Sur un total de 32 cliniques à travers le pays, 17 ont présenté des données évaluables concernant les mesures limitatives de liberté, à savoir la médication forcée, l’immobilisation ou encore l’isolement.
Des résultats qui «montrent la voie à suivre»
Selon l’ANQ, la proportion de cas ayant nécessité au moins une de ces interventions a diminué par rapport à 2023. En psychiatrie d’enfants et d’adolescents, la tendance à la baisse observée ces dernières années se confirme.
«La réduction des mesures limitatives de liberté observée en 2024 est réjouissante et montre la voie à suivre», souligne
Alexandre Wullschleger, psychiatre aux Hôpitaux universitaires de Genève (HUG) et membre du Groupe qualité Psychiatrie de l’ANQ, dans un
communiqué de l'association. «Même si ces mesures peuvent s’avérer inévitables dans des situations d’urgence, elles doivent impérativement être limitées au strict minimum.»
En 2024, 94,6% des jeunes patients traités en milieu stationnaire n’ont fait l’objet d’aucune mesure limitative de liberté, un résultat salué par les spécialistes.
Entre adultes et enfants: des tendances inverses?
En psychiatrie pour adultes, la dynamique semble toutefois s’inverser: malgré un léger recul en 2024, le recours aux mesures limitatives a progressé en moyenne de 1,3% par an depuis 2019, alors qu’il a reculé de 11,8% par an chez les enfants et adolescents.
En outre, l’ANQ souligne certaines limites méthodologiques de son enquête.
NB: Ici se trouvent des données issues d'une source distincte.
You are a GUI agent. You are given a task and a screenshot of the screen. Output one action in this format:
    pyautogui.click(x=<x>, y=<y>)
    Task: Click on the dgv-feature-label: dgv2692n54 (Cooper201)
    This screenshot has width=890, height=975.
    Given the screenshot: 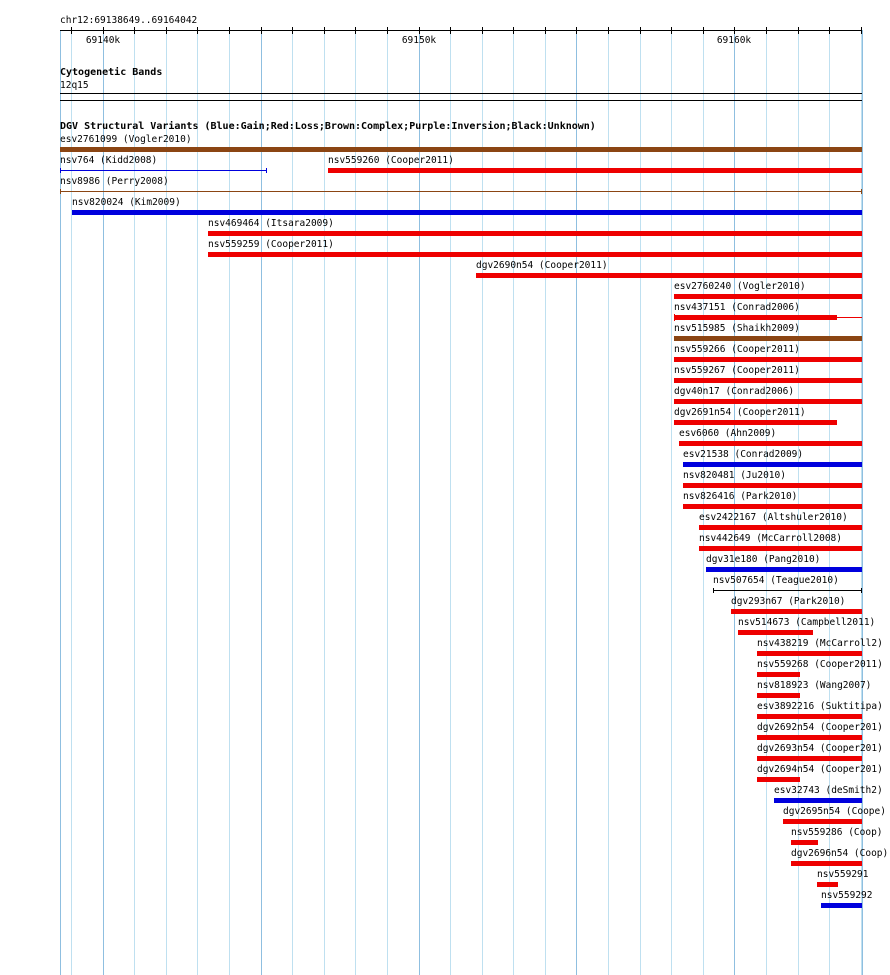 What is the action you would take?
    pyautogui.click(x=820, y=728)
    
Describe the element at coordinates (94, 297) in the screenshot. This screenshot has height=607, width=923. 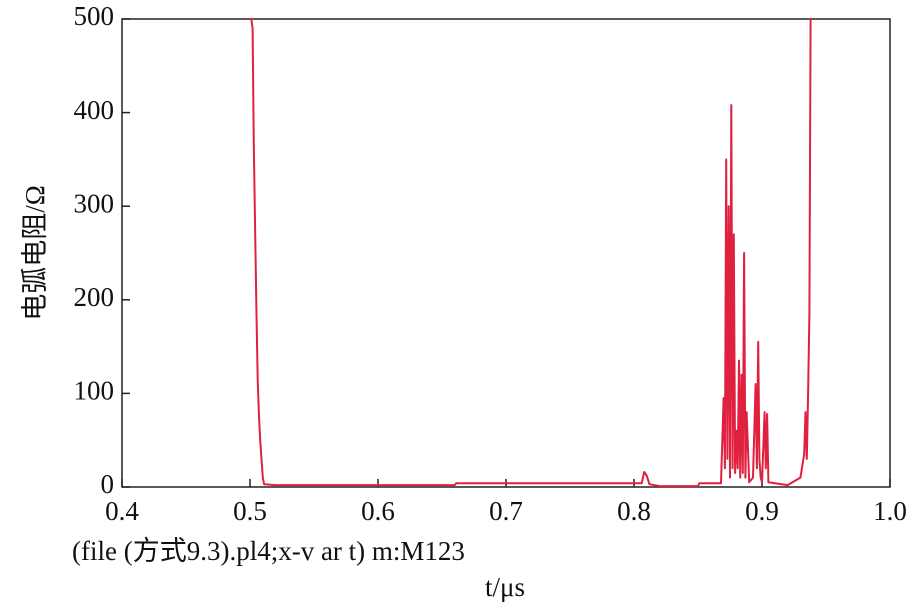
I see `y-tick-label: 200` at that location.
Depuis 2022, les isolements pour raisons psychiatriques et ceux pour motifs somatiques ou infectiologiques doivent être codés séparément. Or, plusieurs cliniques n’ont pas encore appliqué cette distinction de manière complète, ce qui pourrait fausser partiellement les chiffres.
Enfin, ces résultats ne sauraient être interprétés comme un indicateur global de la qualité d’une institution, mais bien comme des données spécifiques à certains aspects du traitement, souligne encore l'ANQ.